===== RECORD EXTRACTS =====

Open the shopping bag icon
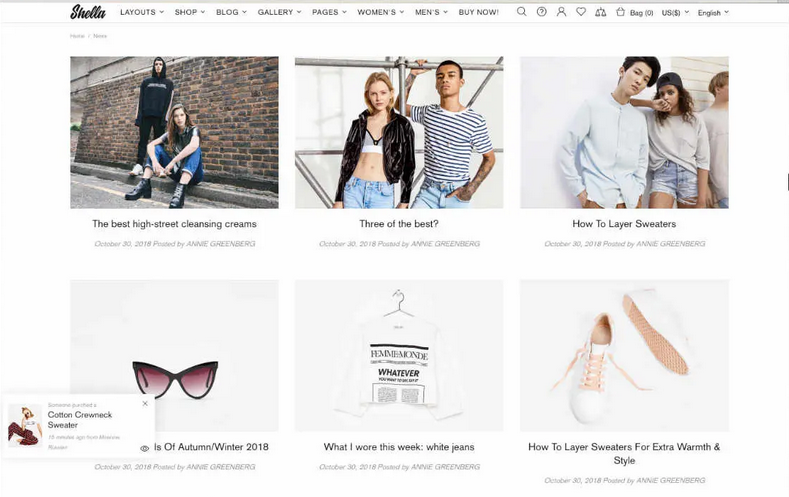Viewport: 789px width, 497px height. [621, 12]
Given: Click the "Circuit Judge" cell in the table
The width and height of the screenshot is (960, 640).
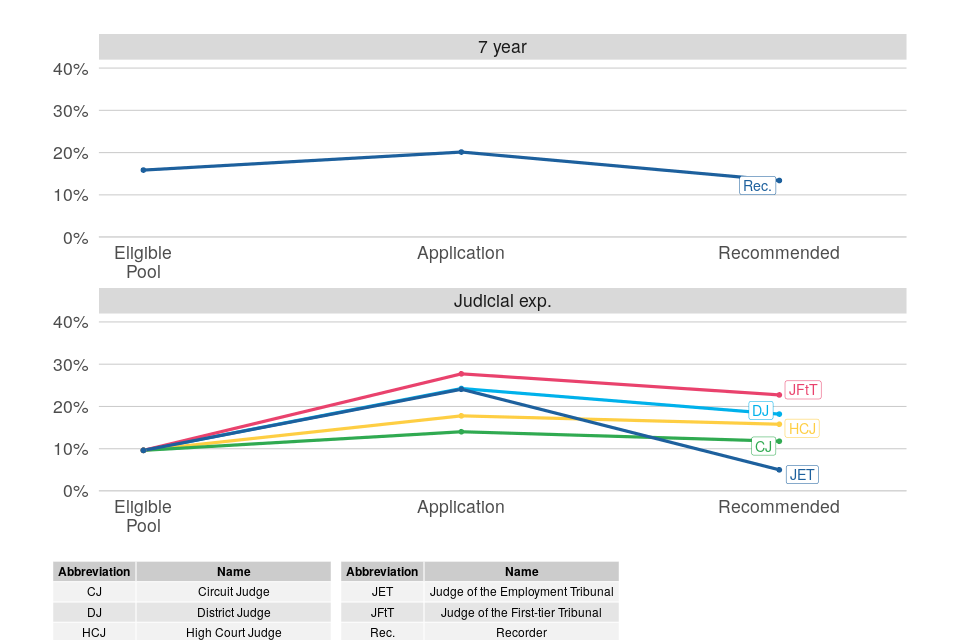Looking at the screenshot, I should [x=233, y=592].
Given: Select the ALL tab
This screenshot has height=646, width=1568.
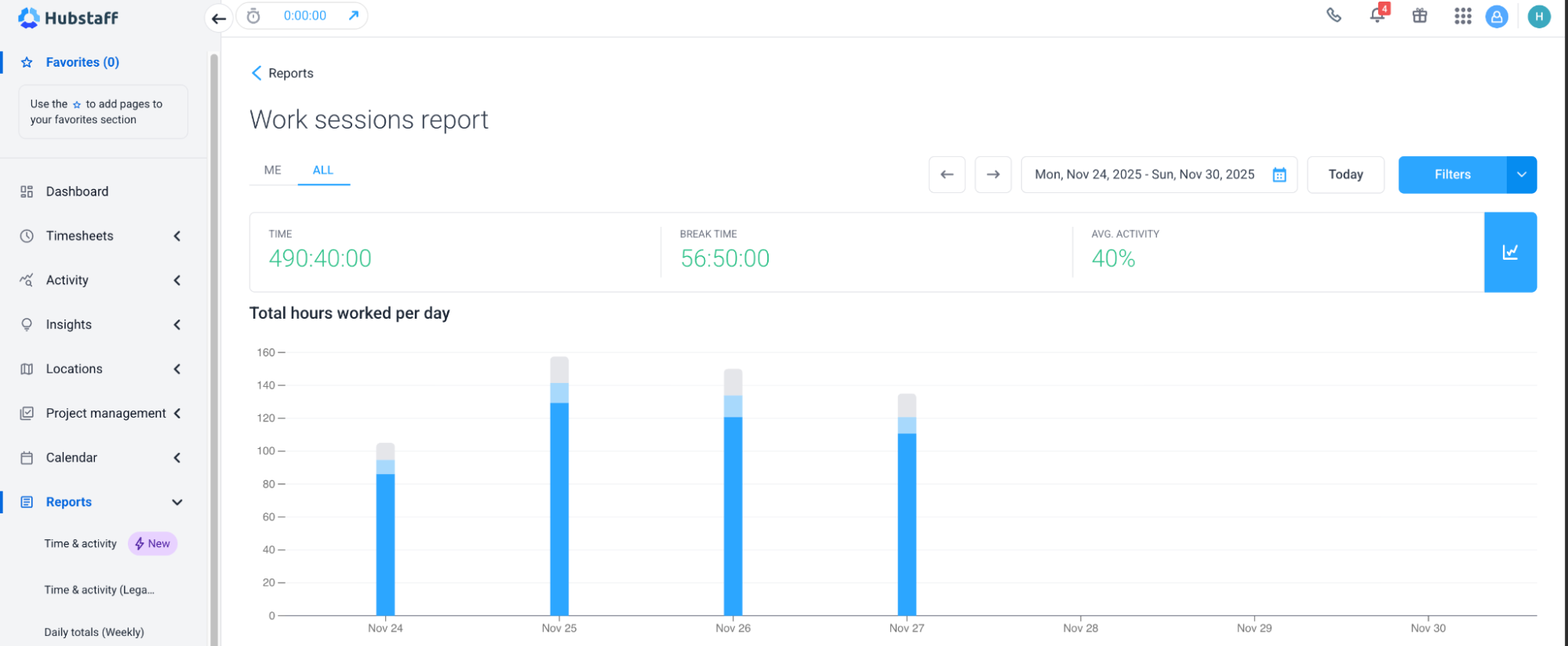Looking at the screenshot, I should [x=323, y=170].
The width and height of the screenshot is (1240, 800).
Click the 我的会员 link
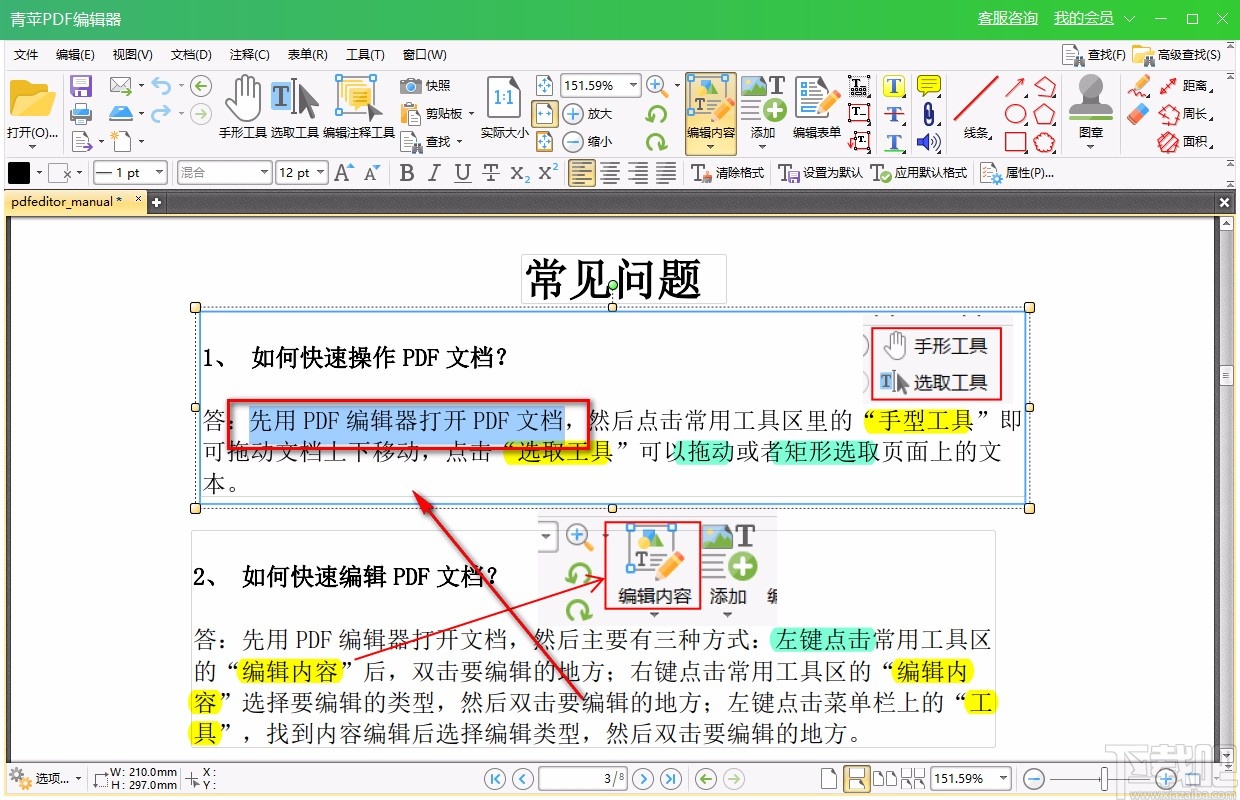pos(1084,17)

=====
===== RECORD EXTRACTS =====

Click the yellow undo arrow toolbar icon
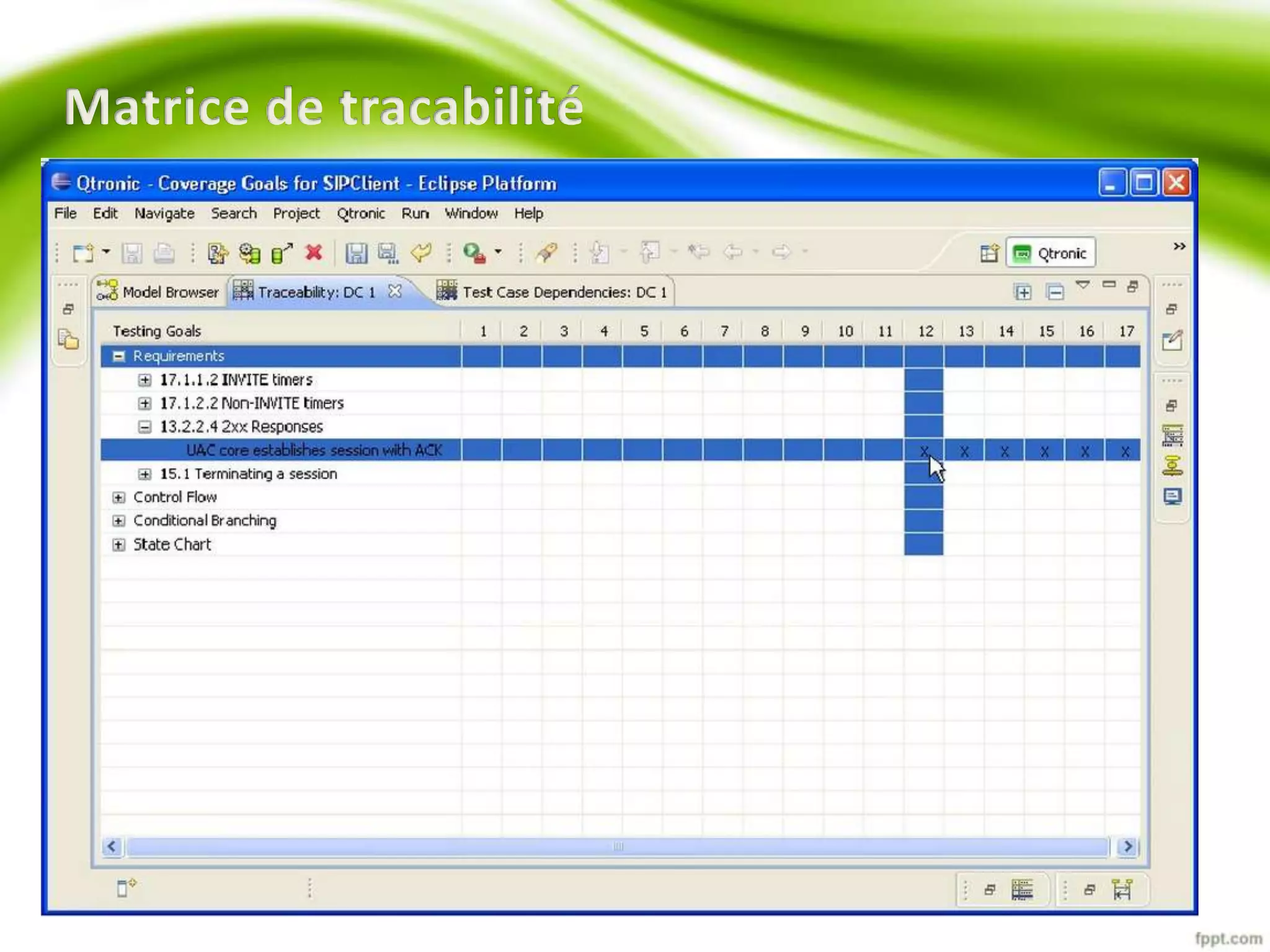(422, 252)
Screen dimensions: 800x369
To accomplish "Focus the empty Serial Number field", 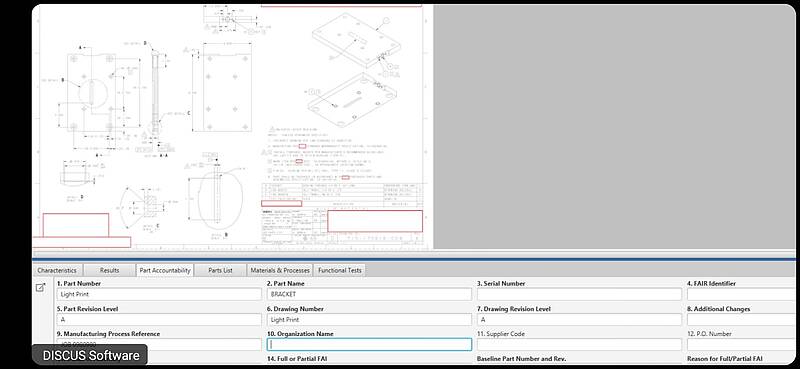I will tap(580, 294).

=====

**DIRECTIONS FOR THIS TASK**: Rewrite the data from the line containing "Open the shopping bag icon" through the line containing "pos(1084,17)", with "Click" replaced by "Tap" and all else unchanged. Leave the pictures out.

**COMPLETE RESPONSE**:
Open the shopping bag icon
Viewport: 789px width, 497px height. [621, 12]
Given: Tap the "Circuit Judge" cell in the table
The width and height of the screenshot is (960, 640).
Looking at the screenshot, I should [x=233, y=592].
Given: Select the ALL tab
This screenshot has height=646, width=1568.
Looking at the screenshot, I should [x=323, y=170].
The width and height of the screenshot is (1240, 800).
Tap the 我的会员 link
pos(1084,17)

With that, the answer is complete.